DIN 5 keyboard to USB?
I have an old keyboard with a DIN 5 connector, and I noticed that the wiring on a DIN 5 connector is basically identical to the USB based 4 contact wiring.
Can I just blindly wire a DIN 5 (starting from the PCB) to an USB male connector to use my keyboard as if it was an USB one?
2 Answers
Nope. USB uses a different protocol.
What you can do is use two convertors.
- DIN5 to PS2, and
- An active PS2 to USB convertor (not just a plug. Something which actively reads the signals on the wires, understands them and translates them).
Alternative one single device from DIN 5 to USB might exist, but there are a lot of years between those standards and even if one existed it might be very rare and or every expensive.
1There are three different signalling methods which have historically been used on PC keyboards. The first two used a 5-pin DIN connector and were electrically very similar, but used incompatible keyboards. Historically, keyboards with 5-pin DIN connectors often had a switch labeled "XT/AT" to select between the two methods.
When IBM introduced the PS/2 line of computers, they wanted to imitate the Macintosh SE and Macintosh II which used the same style of connector for keyboard and mouse. Unlike the Macintosh where the keyboard and mouse share the wires used for signalling, IBM introduced a six-pin connector which used power, ground, two wires for keyboard signalling, and two independent wires for mouse signalling. Before the PS/2, mice generally plugged into a serial port, using a method of signalling different from that used by the PS/2.
To avoid having to make separate mice for PS/2 and non-PS/2 systems, mouse manufacturers figured out a way that a mouse with four wires could have those wires attached to either a serial-port connector or a PS/2 connector, figure out by the voltages on those wires which style of connector was installed, and then generate the signalling appropriate for that connector. Additionally, many companies sold PS/2-to-serial-port adapters or serial-to-PS/2 adapters which would allow a mouse which was wired with one kind of plug but was electrically capable of handling either standard to be used with the other kind of equipment.
Later, USB became popular as a signalling standard for use with keyboards; as before, some companies made keyboard which could be wired to a USB plug or a PS/2 connector and automatically determine whether it needed to generate USB or PS/2 signals, along with adapters that would allow keyboards that were electrically capable of handling either standard to be used with both kinds of equipment.

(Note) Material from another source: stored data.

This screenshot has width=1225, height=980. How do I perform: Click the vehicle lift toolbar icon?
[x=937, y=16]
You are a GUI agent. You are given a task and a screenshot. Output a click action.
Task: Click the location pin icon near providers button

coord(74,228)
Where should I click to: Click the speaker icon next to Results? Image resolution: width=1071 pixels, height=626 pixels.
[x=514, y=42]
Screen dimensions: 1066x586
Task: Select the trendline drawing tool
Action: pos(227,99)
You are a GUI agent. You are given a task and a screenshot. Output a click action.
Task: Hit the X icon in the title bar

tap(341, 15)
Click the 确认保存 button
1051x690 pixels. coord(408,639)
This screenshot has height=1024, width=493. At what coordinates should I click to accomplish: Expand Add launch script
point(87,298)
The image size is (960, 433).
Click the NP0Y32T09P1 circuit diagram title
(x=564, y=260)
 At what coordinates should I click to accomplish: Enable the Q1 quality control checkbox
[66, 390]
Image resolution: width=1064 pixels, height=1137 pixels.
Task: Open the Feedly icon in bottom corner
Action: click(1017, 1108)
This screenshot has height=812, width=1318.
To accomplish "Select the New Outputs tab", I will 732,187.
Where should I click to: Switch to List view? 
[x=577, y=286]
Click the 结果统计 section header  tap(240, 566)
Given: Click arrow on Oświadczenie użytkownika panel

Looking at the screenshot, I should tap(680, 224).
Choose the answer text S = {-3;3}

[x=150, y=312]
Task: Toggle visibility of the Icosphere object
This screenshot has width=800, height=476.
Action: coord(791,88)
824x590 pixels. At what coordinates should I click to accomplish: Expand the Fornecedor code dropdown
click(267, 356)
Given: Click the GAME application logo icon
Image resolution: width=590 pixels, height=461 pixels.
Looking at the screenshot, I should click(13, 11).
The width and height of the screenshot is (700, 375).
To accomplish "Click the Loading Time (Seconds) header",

An important thing to note about most adapters between PS/2 and DIN connectors, or between PS/2 and USB, is that they generally do nothing more than connect the PS/2 pins that would be attached to certain wires on a PS/2 keyboard to the pins that would be attached to the same wires on a USB keyboard. Such adapters will thus only work if keyboards have been designed to work with them. Although newer keyboards are designed to work with such adapters, the vast majority of keyboards that have been manufactured with a DIN plug were built before USB was invented, and would thus be electronically incapable of supporting it. It is electrically not difficult to construct an adapter which would communicate with an AT-style (or even XT-style) keyboard and behave like a USB keyboard which reported its key state as matching that of the attached AT-style keyboard, but there isn't a huge demand for such devices and thus they are something of a specialty item.